Attention with pair bias
In many cases, the PairFormer has probably learned a fairly specific hypothesis about the distance between tokens in the final structure. So how is this hypothesis communicated to the Structure module? In AlphaFold3, the pair representation for tokens i and j is linearly projected to a scalar which is then added as a bias term to the attention matrix. Intuitively, this allows each attention head to attend to tokens which the PairFormer identified as having relevant information. The extreme of this would be if the PairFormer has a complete strucutral hypothesis, in which case the structure module transformer could completely defer to the pair representation and have the position of each token slowly converge to a weighted average of the positions of the tokens it should be close to.
Transition blocks
The Transition block is almost identical to a standard feedforward layer except for two changes: LayerNorm is replaced with “Adaptive Normalization” (AdaNorm) and ReLU is replaced with SwiGLU. AdaNorm is a slightly strange way of conditioning the Transition block on the PairFormer’s token representation. The justification given for ReLU -> SwiGLU is simply that SwiGLU is used in modern Transformers. Perhaps tellingly, the paper which introduced SwiGLU concludes “We offer no explanation as to why these architectures seem to work; we attribute their success, as all else, to divine benevolence”. The effectiveness of SwiGLU likely comes from the fact that it is smooth and highly non-linear.
Wrapped in diffusion
Armed with these variants of attention and transitions, the AlphaFold3 structure module is relatively straightforward. Take the rescaled coordinates for each of the tokens, the sequence representation, and the pair representation, and pass them into a series of alternating PairAttentionWithBias and Transition blocks.

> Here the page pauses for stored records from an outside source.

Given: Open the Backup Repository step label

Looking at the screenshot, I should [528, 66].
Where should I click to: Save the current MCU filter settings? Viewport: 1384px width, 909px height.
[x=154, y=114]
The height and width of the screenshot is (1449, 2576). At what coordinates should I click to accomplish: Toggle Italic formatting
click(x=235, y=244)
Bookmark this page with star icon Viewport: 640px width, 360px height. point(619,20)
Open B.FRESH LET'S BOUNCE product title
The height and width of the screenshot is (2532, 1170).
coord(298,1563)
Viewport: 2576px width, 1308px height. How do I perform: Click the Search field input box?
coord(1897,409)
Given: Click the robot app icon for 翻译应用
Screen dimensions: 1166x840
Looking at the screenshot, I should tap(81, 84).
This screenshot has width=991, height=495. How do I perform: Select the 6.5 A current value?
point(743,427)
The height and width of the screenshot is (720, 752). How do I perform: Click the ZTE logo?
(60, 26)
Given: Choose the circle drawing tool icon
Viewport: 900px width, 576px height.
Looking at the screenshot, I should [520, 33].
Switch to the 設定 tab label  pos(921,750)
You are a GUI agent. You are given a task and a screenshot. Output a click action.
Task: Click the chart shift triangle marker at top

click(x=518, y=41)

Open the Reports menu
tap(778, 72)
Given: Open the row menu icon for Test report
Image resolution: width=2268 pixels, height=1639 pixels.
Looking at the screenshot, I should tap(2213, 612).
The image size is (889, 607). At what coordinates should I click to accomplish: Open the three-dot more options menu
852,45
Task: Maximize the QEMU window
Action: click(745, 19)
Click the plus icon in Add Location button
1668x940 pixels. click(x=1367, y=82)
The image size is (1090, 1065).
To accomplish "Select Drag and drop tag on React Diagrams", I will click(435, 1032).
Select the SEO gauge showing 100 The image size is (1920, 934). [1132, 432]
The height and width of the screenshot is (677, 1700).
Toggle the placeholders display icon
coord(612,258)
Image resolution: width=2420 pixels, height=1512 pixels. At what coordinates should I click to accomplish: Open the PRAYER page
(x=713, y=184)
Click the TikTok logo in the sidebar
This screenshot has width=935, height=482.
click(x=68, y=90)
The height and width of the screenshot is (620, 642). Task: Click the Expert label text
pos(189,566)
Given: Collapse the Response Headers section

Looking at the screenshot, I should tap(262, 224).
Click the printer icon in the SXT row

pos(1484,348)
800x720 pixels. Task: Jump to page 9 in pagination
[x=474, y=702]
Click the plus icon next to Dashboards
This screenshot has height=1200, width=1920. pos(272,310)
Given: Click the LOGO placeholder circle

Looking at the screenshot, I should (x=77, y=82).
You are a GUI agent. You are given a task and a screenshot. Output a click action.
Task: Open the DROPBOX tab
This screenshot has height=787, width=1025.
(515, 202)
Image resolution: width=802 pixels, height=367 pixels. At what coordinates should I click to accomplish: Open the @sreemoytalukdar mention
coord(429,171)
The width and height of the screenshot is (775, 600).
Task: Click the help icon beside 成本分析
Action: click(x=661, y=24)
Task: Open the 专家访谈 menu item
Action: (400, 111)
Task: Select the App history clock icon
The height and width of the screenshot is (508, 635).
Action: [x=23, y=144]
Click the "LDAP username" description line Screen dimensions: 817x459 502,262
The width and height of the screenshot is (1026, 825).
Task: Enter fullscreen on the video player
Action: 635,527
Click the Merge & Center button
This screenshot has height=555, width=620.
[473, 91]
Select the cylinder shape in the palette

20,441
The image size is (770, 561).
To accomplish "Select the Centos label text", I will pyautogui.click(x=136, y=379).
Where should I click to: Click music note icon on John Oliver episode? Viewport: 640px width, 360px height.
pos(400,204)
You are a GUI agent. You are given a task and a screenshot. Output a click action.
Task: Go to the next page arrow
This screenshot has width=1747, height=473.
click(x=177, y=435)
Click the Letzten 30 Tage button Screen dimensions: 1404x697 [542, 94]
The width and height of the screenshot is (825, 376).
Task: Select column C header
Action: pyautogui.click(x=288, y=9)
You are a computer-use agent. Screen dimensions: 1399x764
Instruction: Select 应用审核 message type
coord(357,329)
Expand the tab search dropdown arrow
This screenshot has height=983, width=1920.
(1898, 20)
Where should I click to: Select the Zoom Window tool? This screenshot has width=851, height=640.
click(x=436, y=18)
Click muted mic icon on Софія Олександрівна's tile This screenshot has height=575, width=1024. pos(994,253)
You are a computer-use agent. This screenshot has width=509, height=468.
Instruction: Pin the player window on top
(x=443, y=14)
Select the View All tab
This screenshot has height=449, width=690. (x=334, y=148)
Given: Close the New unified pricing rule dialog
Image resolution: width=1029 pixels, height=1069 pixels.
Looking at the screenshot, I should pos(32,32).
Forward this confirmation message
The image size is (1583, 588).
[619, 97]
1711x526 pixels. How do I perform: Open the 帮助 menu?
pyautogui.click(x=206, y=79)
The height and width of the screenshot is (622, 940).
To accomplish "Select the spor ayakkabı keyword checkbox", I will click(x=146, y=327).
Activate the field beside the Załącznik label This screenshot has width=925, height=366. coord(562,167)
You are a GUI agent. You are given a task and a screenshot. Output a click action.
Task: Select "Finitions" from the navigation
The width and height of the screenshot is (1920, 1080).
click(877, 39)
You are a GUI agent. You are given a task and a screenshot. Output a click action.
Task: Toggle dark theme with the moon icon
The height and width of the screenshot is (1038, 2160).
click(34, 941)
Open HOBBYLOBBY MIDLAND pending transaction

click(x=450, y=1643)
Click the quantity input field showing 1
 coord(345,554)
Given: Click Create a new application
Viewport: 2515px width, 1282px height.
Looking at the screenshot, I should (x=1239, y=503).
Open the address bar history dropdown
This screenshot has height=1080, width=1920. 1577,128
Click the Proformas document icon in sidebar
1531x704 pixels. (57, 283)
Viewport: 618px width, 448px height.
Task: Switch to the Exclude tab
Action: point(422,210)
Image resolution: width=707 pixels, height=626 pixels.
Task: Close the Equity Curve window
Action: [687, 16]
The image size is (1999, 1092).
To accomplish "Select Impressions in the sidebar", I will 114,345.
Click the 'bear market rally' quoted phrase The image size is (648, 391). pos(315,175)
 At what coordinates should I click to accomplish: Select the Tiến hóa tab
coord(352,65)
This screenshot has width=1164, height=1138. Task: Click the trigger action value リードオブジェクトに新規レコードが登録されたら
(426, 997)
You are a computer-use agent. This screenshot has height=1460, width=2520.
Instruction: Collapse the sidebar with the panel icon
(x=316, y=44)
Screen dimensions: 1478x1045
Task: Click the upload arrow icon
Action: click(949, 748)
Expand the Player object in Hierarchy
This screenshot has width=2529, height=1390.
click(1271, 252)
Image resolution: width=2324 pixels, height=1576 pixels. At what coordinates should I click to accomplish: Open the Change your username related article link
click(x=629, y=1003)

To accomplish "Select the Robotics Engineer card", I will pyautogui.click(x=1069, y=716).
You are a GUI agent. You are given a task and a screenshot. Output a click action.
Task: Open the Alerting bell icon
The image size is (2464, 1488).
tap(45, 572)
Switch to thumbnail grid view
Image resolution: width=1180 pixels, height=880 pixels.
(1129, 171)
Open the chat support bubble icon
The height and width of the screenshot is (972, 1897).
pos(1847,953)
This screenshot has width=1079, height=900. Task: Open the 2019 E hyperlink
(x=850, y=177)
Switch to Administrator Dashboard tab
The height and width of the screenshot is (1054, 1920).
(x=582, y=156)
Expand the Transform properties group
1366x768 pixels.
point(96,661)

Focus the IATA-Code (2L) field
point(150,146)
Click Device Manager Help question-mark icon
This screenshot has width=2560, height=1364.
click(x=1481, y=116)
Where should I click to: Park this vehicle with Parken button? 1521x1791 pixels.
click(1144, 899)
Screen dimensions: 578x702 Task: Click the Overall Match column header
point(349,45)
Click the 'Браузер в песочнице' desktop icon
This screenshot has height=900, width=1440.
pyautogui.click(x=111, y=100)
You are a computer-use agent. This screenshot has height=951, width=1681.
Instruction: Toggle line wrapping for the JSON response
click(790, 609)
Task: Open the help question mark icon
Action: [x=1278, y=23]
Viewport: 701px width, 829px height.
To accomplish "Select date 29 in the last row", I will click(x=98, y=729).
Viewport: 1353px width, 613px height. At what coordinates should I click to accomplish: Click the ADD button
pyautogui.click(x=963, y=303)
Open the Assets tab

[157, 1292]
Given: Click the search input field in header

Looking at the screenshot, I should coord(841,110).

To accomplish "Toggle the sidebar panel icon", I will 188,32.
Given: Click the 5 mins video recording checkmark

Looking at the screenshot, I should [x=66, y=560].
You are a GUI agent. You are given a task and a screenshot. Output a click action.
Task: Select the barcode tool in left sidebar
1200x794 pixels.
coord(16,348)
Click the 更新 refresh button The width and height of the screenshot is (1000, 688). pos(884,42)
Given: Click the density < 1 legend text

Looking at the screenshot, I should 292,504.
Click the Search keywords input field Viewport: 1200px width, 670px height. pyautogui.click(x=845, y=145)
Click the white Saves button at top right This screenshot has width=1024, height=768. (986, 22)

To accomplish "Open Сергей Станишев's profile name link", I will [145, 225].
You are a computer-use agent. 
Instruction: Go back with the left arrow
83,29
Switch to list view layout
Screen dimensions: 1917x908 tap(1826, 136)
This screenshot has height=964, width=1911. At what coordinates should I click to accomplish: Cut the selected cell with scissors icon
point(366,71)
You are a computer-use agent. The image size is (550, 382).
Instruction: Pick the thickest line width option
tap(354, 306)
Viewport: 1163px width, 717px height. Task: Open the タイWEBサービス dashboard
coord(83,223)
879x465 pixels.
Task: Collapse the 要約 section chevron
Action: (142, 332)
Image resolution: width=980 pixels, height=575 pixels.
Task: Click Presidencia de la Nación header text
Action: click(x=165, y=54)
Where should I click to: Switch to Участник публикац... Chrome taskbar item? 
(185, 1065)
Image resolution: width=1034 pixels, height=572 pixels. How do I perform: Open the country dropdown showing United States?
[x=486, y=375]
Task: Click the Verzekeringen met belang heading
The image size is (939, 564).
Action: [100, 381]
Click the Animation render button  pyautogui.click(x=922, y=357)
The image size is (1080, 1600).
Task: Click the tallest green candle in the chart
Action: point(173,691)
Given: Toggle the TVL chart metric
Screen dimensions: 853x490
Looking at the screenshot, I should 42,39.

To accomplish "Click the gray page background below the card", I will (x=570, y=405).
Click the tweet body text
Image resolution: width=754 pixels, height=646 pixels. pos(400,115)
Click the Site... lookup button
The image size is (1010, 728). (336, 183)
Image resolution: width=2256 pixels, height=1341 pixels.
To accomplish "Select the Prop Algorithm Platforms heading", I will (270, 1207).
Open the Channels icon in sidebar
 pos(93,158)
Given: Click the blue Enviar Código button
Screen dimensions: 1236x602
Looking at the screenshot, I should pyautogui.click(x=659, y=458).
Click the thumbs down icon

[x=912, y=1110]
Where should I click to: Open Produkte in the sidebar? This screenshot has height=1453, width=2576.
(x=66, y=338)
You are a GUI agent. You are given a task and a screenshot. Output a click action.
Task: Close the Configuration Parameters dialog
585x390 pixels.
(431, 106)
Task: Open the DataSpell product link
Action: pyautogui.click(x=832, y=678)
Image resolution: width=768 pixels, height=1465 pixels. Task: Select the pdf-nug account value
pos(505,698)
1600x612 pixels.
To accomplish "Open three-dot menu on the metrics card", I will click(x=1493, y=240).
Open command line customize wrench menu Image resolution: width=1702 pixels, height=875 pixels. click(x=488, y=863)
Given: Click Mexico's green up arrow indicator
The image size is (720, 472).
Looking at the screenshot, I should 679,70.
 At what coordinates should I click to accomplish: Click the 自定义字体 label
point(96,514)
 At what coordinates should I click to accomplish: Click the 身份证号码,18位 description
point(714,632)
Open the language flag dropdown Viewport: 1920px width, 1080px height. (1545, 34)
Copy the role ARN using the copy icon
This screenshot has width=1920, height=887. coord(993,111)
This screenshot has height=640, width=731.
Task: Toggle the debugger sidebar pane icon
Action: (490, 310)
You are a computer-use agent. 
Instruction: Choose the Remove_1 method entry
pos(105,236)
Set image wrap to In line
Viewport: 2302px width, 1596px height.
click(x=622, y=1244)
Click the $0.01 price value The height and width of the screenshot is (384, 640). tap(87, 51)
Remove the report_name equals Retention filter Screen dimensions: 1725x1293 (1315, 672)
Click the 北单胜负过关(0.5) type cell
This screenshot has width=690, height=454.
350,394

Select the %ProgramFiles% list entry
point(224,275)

At the end, each token outputs its predicted new coordinates. The diffusion module then takes these and generates a step in that direction based on the current temperature. The steps are added with noise to simulate denoising, and the process is repeated n times, after which the model should have converged on a reasonable structure for the complex.
What about SE(3)?
In AlphaFold2, the structure module takes great care to ensure that SE(3) (relative distance) is preserved. AlphaFold3 scraps this, instead simply linearly embedding the coordinates and passing them into the token embeddings to be processed like any other token feature. For a model to have learned any physics, and there are some indications that AF3 has, a model must be able to measure distance which means it must have learned some SE(3). To encourage the model to learn this, all structures are recentred and then randomly rotated and translated at every diffusion step. In this way the model must learn to use positional information which has been subject to arbitrary SE(3) transformations. Just because a model hasn’t been designed to be SE(3) equivariant, doesn’t mean the model hasn’t learned to be SE(3) equivariant.
Looking forward
I think the biggest takeaway from AlphaFold3 is that attention is still all you need. Transformers are essentially stable, memory-efficient, fully connected GNNs. If Transformers can learn some of the benefits of GNNs such as distance encodings, then they can be an effective architecture, even for structural data. That said, AlphaFold3 still generates an explicit edge representation via the PairFormer which may be important because, for instance, the pair representations are initialized with distance encodings. Regardless, AlphaFold3 is an exciting step towards modelling complexes rather than single chains. Tools like this will be essential for designing drugs faster and cheaper.